June 16, 2016
How robotic process automation technology can make artificial intelligence even smarter in the enterprise.
Assigning people the tedious task of manually reviewing and manipulating documents is a sure-fire way to miss errors and introduce inaccuracies as blurry-eyed employees move between programs and cut-and-paste data. Although this is standard practice at many companies, it’s a problem that Robotic Process Automation (RPA) technology is now able to solve.
RPA can mimic a human’s ability to gather data and put data into Excel spreadsheets.
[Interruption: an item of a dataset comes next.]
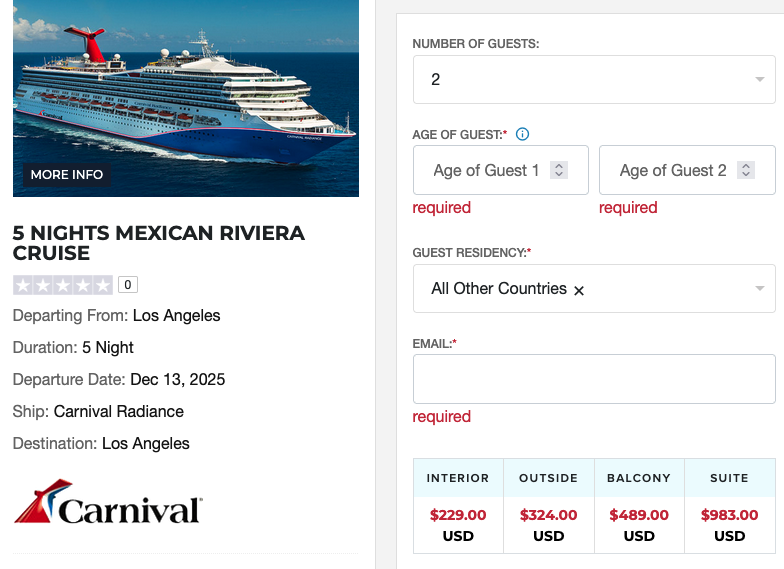This screenshot has height=569, width=784.
Task: Select the Balcony cabin column header
Action: point(639,478)
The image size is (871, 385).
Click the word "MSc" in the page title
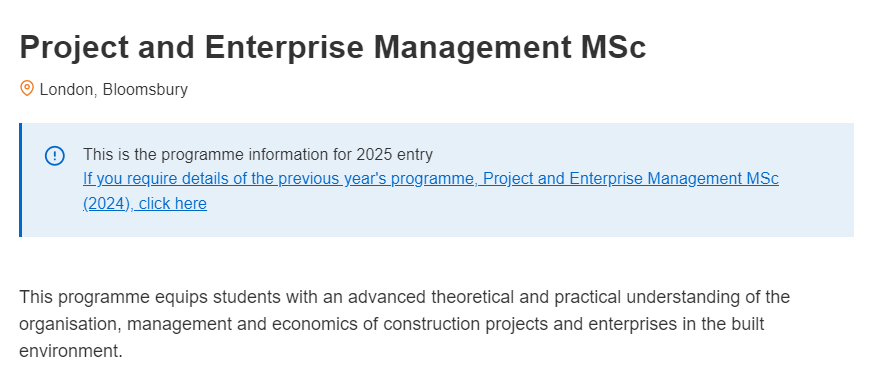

It can access disparate systems (ERP, sales, tax, etc.), review tens of thousands of documents in an hour or two (instead of several days), do so without error, and put the data in a standardized format.
But RPA’s advantages go far beyond imitating keystrokes and avoiding errors; RPA’s speed, accuracy and formatting abilities make it an essential foundational technology for a more automated, intelligent enterprise. More advanced RPA uses web log data, call log data, audio data, transaction data, etc. to learn the underlying businesses processes, bottlenecks and exceptions. Such machine learning of business processes is often called process mining and is used to automate and optimize existing business processes as well as detect non-compliance.
This business process automation also enables better controls since any divergence from these business processes is easy to track for compliance purposes.
Recently, several companies have identified huge benefits from putting RPA into practice to manage the workforce, quality and assurance, and risk management and compliance. For example, a high growth technology company located in California with $2 billion in revenues recently conducted an RPA Proof of Concept (POC) as part of a finance and accounting process transformation. The POC illustrated the ability to reduce costs by 10-15% (in part by eliminating contract workers and over time), improve controls (thanks to 100% auditability), compress cycle time (saving 5,000 hours) and redeploy talent to focus on value-added activities, such as focusing only on a few “red flagged” documents reviewed by the RPA bots, not the 95% of clean documents.
On an even larger scale, consider the experience of a top 5 U.S. bank. Executives there had aggressively pursued outsourcing and offshoring to lower costs for years but realized that those avenues were tapped out. In their search to implement the next stage of business process improvements, they commissioned an RPA POC around digitizing loan processing functions. The results were dramatic: an opportunity to compress activities by 60%, reduce headcount by 30%, and improve compliance and quality assurance.
RPA is not a brand new technology. It has existed for almost a decade, but until recently, it’s only been able to process very structured data. Within the last few years, however, the technology has improved to read more unstructured data. For example, it can now contextualize a PDF file to dissect and pull data. Now that RPA can better handle unstructured data, RPA adoption is on the upswing.
Looking forward, RPA vendors are planning to embed additional capabilities that will make RPA systems even more adept at handling unstructured data and non-rule-based activities, and to conduct root-cause analysis on transactional data.
What are your plans for RPA? Have you considered using this technology?